Challenge: Rewrite the records from the line containing "margin arrow icon" through the line containing "point(971,7)", both ends included, and add 120 to every coordinate in the answers. Give only those lines, with every other line kept unchanged.

━━━━━ Data supplied ━━━━━

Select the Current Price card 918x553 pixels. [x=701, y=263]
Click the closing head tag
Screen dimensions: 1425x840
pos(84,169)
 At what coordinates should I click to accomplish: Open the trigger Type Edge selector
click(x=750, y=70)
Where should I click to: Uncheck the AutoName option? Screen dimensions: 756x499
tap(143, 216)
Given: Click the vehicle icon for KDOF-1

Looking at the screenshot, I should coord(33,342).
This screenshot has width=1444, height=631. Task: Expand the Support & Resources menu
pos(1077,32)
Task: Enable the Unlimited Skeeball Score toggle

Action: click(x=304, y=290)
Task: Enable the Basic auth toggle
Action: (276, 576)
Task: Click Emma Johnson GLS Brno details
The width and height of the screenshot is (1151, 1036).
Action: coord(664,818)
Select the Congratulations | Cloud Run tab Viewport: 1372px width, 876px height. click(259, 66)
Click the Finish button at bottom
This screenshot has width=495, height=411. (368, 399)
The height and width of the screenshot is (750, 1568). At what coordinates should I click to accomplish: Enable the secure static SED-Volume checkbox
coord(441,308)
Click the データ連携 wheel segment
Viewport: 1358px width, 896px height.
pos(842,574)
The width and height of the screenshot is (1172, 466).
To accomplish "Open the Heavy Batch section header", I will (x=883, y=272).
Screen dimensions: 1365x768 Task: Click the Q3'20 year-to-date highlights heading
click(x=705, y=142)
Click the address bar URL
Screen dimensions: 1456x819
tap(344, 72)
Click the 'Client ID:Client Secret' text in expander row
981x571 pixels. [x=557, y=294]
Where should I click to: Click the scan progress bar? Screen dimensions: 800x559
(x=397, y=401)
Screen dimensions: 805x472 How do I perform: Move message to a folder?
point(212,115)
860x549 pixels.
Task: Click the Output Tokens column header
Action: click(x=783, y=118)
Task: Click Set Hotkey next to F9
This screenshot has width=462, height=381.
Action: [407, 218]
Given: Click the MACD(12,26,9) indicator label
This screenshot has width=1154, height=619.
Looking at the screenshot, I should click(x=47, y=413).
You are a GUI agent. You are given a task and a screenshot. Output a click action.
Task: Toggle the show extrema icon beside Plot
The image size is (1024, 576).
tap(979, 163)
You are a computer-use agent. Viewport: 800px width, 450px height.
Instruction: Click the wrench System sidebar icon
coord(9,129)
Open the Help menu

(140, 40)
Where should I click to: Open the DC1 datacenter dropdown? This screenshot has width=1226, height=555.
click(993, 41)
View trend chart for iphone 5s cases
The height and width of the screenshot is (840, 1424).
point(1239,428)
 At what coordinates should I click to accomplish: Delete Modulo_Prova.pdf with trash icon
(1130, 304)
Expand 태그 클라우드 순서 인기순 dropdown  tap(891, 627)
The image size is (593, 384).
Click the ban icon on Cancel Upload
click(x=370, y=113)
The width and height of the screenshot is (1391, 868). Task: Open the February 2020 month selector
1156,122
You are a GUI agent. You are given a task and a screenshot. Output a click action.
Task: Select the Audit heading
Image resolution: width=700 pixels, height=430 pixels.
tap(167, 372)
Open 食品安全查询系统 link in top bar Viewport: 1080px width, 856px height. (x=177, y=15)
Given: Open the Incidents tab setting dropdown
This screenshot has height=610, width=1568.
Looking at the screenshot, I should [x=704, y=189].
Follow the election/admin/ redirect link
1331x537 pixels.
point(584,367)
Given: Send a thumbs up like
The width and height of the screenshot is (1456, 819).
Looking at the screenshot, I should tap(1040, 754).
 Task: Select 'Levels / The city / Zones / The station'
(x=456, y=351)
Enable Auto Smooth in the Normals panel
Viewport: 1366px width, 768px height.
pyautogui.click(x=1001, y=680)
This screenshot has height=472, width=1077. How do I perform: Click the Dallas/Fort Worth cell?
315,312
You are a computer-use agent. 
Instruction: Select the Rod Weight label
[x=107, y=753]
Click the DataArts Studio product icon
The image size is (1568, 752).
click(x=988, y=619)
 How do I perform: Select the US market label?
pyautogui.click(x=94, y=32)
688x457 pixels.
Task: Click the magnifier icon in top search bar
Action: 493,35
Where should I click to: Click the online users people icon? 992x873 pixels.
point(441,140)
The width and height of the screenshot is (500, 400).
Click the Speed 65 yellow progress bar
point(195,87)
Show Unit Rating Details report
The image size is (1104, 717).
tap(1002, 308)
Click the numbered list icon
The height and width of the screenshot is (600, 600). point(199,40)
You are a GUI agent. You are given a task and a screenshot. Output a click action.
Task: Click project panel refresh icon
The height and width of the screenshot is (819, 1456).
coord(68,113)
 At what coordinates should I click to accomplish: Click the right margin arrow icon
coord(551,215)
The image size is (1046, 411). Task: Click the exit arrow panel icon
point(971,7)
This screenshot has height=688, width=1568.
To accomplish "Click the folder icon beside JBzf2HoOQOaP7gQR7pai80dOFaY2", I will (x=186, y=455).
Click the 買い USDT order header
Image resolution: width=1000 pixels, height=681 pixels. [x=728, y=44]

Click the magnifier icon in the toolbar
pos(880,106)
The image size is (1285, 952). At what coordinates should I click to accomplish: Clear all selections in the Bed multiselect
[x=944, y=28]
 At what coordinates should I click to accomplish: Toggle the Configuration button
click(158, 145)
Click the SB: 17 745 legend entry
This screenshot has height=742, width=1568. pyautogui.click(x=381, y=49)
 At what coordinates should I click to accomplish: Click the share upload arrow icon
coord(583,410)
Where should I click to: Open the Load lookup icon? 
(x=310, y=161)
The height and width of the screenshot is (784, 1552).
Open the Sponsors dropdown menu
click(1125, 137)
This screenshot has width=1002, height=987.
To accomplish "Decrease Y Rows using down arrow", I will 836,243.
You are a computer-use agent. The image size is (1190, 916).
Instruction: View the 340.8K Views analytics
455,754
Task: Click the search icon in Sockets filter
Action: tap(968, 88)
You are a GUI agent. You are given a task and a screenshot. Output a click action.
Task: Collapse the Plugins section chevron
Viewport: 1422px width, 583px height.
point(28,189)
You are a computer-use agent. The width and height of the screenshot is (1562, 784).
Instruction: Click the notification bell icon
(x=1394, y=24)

━━━━━

Finished exercise:
 At what coordinates should I click to accomplish: Click the right margin arrow icon
coord(671,335)
The image size is (1046, 411). Task: Click the exit arrow panel icon
point(1091,127)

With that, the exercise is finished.